Happy Super Bowl to You!
I love my wife more than I love football. I just want to make that perfectly clear.
I also love the family more than I love football. Another point you need to understand.
Finally, I love family events, such as birthday parties, specifically my wife Pat‘s birthday party, more than I love football. That almost goes without saying.
Unfortunately, it turns out my normally-very-considerate wife decided to get born during the Super Bowl! Well, not actually during the Super Bowl. I mean, who would leave in the middle of the game to go to a hospital and give birth? Especially if the score was close! And at a time when you couldn’t follow the action on your cellphone on the way to the hospital or quickly pick up the action on a giant flat screen in the maternity ward waiting room. Because none of that technology existed yet. My 16-year-old grandson Charlie refers to that (and any time before the year 2000) as the “olden days.”
Well, as it turns out, this year, my wife’s birthday is actually the day after the biggest sporting event of the entire year. “Yay! Monday! We could do brunch then! Perfect.”
Did I mention I grew up in New England? Home of the Patriots! I even have Tom Brady underwear. It would be un-American to not watch the game.
“People have to work and the grandkids are in school on Monday.”
“And they don’t love you enough to take the day off? Tsk tsk.” (Please note, this was a thought, not a verbalization. I’ve learned a few things over the years.)
“I know! How about a night-before birthday thingee, you know, like the night before Christmas, when people open gifts and celebrate the Yule? I think we still have half a carton of eggnog in the back of the fridge from Thanksgiving.”

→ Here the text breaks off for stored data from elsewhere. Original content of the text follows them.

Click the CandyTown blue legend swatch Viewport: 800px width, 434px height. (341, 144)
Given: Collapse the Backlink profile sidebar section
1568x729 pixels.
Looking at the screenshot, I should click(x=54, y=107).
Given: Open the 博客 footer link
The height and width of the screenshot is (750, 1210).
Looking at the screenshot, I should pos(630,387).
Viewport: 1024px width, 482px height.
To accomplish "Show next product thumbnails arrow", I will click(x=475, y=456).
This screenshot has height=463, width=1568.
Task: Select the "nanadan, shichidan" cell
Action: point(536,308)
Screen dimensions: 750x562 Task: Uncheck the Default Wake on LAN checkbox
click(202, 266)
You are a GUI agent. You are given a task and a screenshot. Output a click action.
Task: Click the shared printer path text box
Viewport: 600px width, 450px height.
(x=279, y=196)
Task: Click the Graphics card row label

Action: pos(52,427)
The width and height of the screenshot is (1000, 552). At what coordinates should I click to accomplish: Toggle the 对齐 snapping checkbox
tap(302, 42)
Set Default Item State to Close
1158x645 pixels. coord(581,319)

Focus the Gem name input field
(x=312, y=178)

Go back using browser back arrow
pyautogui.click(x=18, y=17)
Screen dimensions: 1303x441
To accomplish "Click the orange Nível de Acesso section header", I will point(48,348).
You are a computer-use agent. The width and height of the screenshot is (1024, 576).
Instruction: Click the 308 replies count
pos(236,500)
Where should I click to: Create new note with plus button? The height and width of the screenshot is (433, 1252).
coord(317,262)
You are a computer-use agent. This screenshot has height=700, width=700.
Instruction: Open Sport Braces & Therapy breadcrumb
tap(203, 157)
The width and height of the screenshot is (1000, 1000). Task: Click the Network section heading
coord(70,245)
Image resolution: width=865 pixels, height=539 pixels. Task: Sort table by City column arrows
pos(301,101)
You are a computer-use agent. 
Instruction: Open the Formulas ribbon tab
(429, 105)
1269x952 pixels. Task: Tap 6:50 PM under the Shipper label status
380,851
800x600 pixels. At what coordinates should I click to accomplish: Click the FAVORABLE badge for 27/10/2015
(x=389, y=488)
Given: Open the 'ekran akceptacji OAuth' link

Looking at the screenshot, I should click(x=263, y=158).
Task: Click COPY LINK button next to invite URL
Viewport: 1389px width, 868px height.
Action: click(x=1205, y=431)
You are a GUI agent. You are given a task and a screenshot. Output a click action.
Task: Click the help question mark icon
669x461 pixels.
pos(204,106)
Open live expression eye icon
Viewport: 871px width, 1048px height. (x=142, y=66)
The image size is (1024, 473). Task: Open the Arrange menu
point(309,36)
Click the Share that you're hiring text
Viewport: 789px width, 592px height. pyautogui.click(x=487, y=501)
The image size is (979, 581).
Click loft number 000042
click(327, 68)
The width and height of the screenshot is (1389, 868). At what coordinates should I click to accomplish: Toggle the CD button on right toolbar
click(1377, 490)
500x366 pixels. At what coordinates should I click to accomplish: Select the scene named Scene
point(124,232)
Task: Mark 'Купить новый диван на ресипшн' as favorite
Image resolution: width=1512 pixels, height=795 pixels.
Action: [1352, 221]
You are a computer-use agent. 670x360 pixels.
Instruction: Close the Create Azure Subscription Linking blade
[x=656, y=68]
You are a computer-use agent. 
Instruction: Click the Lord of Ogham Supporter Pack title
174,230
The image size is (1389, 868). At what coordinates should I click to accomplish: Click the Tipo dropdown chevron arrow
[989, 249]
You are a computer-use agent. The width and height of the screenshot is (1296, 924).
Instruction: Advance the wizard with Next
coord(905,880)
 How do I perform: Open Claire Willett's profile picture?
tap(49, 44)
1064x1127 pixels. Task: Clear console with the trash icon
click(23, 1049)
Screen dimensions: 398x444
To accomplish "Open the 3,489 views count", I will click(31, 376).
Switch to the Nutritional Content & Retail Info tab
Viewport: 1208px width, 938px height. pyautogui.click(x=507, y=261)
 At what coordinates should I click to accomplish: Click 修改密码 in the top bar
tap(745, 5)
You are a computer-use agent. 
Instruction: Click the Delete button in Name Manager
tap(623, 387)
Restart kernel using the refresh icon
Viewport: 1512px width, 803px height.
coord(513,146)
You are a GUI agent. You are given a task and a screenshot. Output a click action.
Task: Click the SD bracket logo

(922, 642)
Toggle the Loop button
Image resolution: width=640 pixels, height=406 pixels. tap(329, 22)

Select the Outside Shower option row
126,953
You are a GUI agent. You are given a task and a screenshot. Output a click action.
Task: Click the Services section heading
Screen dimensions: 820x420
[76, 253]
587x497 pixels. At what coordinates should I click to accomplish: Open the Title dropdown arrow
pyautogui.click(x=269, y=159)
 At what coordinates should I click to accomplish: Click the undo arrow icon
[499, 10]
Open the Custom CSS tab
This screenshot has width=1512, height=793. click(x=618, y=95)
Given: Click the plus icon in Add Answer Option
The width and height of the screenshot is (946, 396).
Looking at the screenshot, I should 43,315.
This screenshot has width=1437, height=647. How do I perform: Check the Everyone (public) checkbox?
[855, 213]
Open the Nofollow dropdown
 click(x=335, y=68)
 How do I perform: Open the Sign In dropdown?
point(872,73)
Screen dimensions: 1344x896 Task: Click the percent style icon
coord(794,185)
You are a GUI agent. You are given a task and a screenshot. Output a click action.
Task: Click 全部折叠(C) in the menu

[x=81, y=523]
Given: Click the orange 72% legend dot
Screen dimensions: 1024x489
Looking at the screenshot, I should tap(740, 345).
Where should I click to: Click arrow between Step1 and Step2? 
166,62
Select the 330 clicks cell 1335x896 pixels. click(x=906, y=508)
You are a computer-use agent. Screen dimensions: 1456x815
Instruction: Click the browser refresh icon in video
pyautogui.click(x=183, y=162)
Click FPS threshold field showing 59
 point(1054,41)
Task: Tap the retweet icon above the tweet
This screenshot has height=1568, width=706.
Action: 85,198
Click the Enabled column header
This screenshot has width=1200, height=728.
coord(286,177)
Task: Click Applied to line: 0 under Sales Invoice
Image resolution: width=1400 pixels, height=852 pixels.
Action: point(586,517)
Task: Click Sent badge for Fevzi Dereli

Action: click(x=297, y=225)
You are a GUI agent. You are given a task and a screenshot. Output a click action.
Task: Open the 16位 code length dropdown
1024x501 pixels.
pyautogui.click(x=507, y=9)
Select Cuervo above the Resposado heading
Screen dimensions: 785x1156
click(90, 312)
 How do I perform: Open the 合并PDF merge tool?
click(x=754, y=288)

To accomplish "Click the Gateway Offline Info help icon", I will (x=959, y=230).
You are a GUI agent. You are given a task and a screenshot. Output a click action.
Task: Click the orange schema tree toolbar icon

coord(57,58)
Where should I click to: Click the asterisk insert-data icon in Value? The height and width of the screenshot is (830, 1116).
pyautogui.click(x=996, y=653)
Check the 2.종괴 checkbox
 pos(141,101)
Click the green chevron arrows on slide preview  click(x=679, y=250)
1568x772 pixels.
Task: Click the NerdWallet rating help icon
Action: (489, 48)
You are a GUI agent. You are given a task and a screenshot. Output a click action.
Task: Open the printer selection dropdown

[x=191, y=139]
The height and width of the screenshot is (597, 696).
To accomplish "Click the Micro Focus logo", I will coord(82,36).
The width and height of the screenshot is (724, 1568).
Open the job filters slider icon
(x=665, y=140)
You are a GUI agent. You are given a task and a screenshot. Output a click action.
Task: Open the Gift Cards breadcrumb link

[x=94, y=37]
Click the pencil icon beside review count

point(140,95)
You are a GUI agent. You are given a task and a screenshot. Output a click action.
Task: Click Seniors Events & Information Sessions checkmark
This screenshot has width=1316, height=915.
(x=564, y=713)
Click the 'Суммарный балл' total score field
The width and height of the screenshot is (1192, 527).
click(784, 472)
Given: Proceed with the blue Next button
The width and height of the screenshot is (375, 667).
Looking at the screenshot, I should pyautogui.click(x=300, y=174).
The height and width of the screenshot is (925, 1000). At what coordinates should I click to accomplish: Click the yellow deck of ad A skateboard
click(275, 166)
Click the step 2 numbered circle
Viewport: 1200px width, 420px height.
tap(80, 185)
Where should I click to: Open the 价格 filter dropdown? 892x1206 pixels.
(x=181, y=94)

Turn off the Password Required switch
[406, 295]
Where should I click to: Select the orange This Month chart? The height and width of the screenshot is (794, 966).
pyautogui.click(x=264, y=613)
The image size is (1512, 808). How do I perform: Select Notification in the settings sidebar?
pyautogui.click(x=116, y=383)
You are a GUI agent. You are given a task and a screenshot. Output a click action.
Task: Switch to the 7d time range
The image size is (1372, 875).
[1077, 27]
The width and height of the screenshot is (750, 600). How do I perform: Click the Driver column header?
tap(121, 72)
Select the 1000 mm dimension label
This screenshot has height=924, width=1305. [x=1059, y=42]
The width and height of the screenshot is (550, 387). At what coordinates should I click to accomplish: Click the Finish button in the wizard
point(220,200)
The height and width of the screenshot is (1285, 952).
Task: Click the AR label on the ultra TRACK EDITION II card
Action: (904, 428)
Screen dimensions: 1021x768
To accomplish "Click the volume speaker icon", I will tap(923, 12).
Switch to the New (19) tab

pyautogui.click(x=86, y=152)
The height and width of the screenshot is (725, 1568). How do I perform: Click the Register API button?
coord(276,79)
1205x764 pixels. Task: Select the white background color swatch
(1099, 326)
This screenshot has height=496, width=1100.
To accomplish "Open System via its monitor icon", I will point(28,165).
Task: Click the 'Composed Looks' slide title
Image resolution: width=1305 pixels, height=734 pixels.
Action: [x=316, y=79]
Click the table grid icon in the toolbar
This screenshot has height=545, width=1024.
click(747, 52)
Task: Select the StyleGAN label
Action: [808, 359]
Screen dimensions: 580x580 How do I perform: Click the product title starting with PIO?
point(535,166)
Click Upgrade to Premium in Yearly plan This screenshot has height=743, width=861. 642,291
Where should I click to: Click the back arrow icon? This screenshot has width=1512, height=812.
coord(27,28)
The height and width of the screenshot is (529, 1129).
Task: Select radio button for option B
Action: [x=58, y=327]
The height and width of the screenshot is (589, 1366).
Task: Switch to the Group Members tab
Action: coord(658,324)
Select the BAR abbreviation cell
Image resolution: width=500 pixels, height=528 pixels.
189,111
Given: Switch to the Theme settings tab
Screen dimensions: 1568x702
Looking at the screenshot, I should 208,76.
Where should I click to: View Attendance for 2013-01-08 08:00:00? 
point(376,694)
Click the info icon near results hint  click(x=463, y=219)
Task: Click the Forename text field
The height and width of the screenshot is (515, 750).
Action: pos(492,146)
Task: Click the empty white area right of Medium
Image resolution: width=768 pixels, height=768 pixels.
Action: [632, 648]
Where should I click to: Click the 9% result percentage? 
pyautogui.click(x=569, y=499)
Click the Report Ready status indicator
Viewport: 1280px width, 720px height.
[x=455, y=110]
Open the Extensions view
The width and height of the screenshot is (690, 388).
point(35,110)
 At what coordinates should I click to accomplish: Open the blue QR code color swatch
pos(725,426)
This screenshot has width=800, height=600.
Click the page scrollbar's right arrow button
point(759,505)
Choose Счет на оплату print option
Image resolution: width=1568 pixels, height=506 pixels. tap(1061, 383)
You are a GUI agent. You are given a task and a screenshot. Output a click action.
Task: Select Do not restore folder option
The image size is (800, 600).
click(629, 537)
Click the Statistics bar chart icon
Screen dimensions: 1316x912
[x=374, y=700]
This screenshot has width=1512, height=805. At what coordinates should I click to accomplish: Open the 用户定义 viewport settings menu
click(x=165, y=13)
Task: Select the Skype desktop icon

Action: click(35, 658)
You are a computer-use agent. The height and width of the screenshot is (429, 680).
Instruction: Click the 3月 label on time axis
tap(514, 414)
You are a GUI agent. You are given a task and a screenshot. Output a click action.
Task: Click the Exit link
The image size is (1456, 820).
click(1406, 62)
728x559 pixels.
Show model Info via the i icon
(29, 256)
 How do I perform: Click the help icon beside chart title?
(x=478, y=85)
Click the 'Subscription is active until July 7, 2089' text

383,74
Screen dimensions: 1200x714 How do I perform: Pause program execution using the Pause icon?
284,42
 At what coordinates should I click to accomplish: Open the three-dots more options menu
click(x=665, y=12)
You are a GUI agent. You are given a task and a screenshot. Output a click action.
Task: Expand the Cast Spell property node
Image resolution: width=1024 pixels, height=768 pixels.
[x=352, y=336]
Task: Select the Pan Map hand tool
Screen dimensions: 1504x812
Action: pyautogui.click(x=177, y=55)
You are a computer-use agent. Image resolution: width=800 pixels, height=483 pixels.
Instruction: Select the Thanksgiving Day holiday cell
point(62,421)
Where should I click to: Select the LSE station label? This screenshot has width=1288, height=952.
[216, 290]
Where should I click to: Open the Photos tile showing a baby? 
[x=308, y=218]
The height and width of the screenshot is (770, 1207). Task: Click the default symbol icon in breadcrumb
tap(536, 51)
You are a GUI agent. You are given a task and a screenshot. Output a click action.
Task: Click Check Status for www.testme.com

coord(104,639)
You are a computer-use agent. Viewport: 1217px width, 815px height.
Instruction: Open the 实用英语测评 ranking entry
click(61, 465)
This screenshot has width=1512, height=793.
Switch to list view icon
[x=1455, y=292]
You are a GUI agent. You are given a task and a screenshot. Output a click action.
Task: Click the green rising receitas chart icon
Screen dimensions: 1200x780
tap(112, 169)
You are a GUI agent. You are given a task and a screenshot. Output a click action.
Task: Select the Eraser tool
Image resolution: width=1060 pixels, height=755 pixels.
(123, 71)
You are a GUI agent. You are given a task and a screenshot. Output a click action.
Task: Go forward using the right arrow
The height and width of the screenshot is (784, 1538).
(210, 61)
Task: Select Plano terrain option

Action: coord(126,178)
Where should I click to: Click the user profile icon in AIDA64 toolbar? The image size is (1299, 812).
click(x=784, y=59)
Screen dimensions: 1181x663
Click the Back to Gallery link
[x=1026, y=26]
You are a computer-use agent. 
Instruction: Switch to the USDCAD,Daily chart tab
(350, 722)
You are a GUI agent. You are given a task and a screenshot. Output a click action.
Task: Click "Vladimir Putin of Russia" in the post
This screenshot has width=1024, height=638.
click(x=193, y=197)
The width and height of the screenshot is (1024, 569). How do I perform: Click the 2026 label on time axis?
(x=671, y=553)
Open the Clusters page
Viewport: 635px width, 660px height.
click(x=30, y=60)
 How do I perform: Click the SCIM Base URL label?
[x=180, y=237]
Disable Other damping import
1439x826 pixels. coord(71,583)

“The Los Angeles family members can’t make it up until Sunday.”
“We could Skype it!”
This comment was followed by silence. Was she thinking about it? I ran out to my office to get the laptop and the how-to-Skype manual. When I returned, she was on the phone.
“It’s all arranged.”
“Sunday afternoon brunch at Shoreline Park.”
“Bummer. I mean – oh, wow, fun, but it could be cold.”
“Going to be mid-70s.”
“Nary a breeze.”
“It’s February. No fog.”
So, I took off my Rob Gronkowski sweat socks and put my can of glare-reducing eye black away. Hm. Maybe brunch wouldn’t take the entire afternoon!
Fast-forward to Sunday: “Well, eat up everyone, before it gets dark.”
“We just got here, Ernie!”
“Frisbee, anyone?” “Yeah!” “WooHoo!”
“Great, then let’s walk down to the beach and back.” “Fun.” “Count me in.”
“Seriously? Tick tock, folks!”
I developed a plan. If I ate and drank everything while the family was “birthdaying,” then they would all be really hungry and want to leave. I pulled out the first six-pack…
I’m not as young as I used to be. A dozen sandwiches, couple bags of chips, an entire watermelon, two fruit tarts, and enough beer and wine for, well, a party – no problem when I was in college. Today, I was struggling and hadn’t even finished half of it when everyone returned.
“Where’s all the stuff?” they asked.
I suppressed a belch, then pointed at a couple of seagulls a few picnic tables over. They eyed me suspiciously, but soon everyone was eating and laughing and engaging in spirited conversation.
“Wow (yawn) this sure has been fun.”
“Gee, we haven’t even done cards and gifts yet.”
It’s amazing how long it can take to open an envelope. And another. And another.
Finally, it was time to pack up. “Who wants the leftover fruit tart? “We still have some sparkling water.” “What should we do with the last sandwich?”
“Let’s just leave everything!” I ran for the car. Of course, Pat had the keys. Was she walking in slow motion?
I jumped out of the car while it was still moving. Ran into the dark house and fumbled around for the remote.
A voice: “Wow! That had to be the best Super Bowl I have ever seen!”